TEXT FOR ANALYSIS section start
We may feel that the reign of Jim Crow is long over. But quite aside from the victims of the on-going economic crisis, those who have lost their homes, their jobs and their dignity, there is a whole class of people whose rights, those hard-won rights demanded at the March on Washington, are being systematically stripped away.
I recently read that as many as 1 in every 9 young black American men is now incarcerated. The vast majority of these are for nonviolent crimes, mostly drug-related. The percentage of black men in prison is even more incredible when you read the stats that young white men are just as likely to be involved in this kind of non-violent crime. And once one is incarcerated, every right that we take for granted as Americans, is lost. I heard this trend described recently as the new reign of Jim Crow- even the right to vote can be rescinded. Employment is made incredibly difficult, even public housing is out of bounds.
Paul entreats us, in his letter to the Hebrews, to “remember those who are in prison, as though you were in prison with them.” It is also those who have served their time and find themselves permanently on the bottom of a brutal caste system who need us to remember them.
Paul also urges us to “remember those who are being tortured, as though we ourselves were being tortured.” We can honor Emmet Louis Till, by remembering that he was tortured and killed solely because he was a young black man.
We have continually taken the place of honor at the table. We have enjoyed incredible freedoms, privileges, rights. The right to vote, the right to live in a decent place, the right to a good education, and for some of us, the right to marry. Paul also urges us to “let marriage be held in honor by all” and how better to honor it than to make sure this human right is shared with everyone.
Paul urges also us to “continue in mutual love,” and if he is following the teachings of Jesus, that means love for everyone, even the stranger, even the outcast, even the lowly.
TEXT FOR ANALYSIS section end
### EXERCISES
• A. From the passage above, copy word for word the part starting at "Paul entreats us, in" and ending at "shared with everyone.".
• B. Write out every quoted phrase from Paul that the passage above includes.
INFORMATION SUPPLIED section start
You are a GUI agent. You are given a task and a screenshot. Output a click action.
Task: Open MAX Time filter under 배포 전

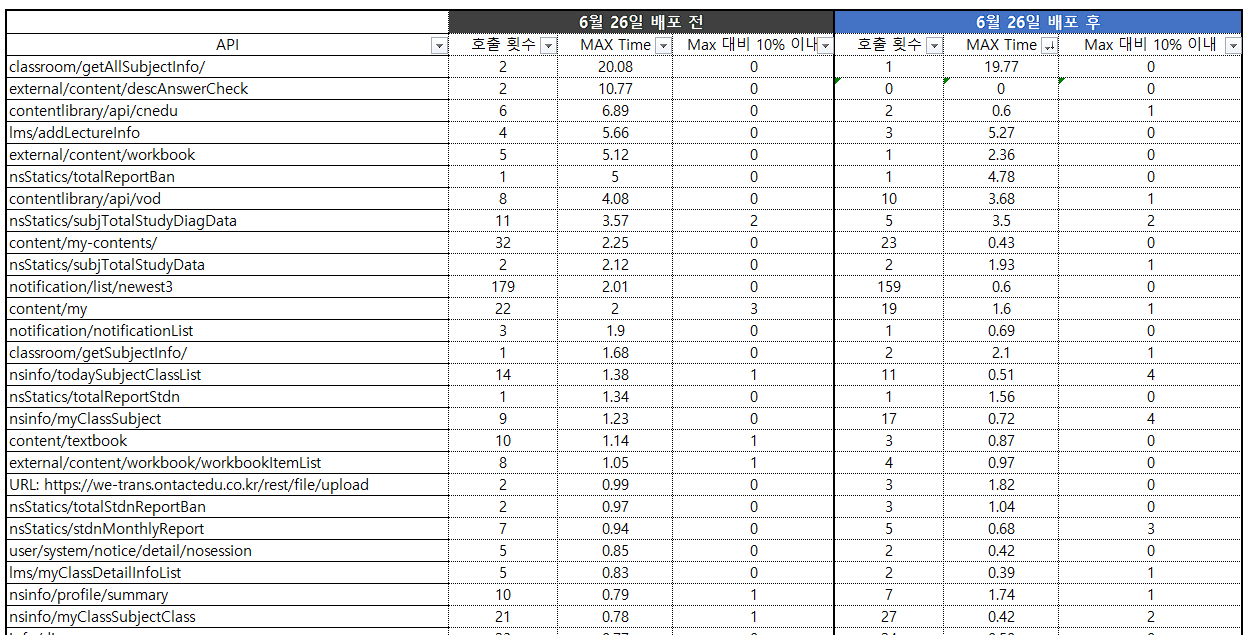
INFORMATION SUPPLIED section end
### PROBLEM SOLUTIONS
• A.
Paul entreats us, in his letter to the Hebrews, to “remember those who are in prison, as though you were in prison with them.” It is also those who have served their time and find themselves permanently on the bottom of a brutal caste system who need us to remember them.
Paul also urges us to “remember those who are being tortured, as though we ourselves were being tortured.” We can honor Emmet Louis Till, by remembering that he was tortured and killed solely because he was a young black man.
We have continually taken the place of honor at the table. We have enjoyed incredible freedoms, privileges, rights. The right to vote, the right to live in a decent place, the right to a good education, and for some of us, the right to marry. Paul also urges us to “let marriage be held in honor by all” and how better to honor it than to make sure this human right is shared with everyone.

• B.
- "remember those who are in prison, as though you were in prison with them."
- "remember those who are being tortured, as though we ourselves were being tortured."
- "let marriage be held in honor by all"
- "continue in mutual love,"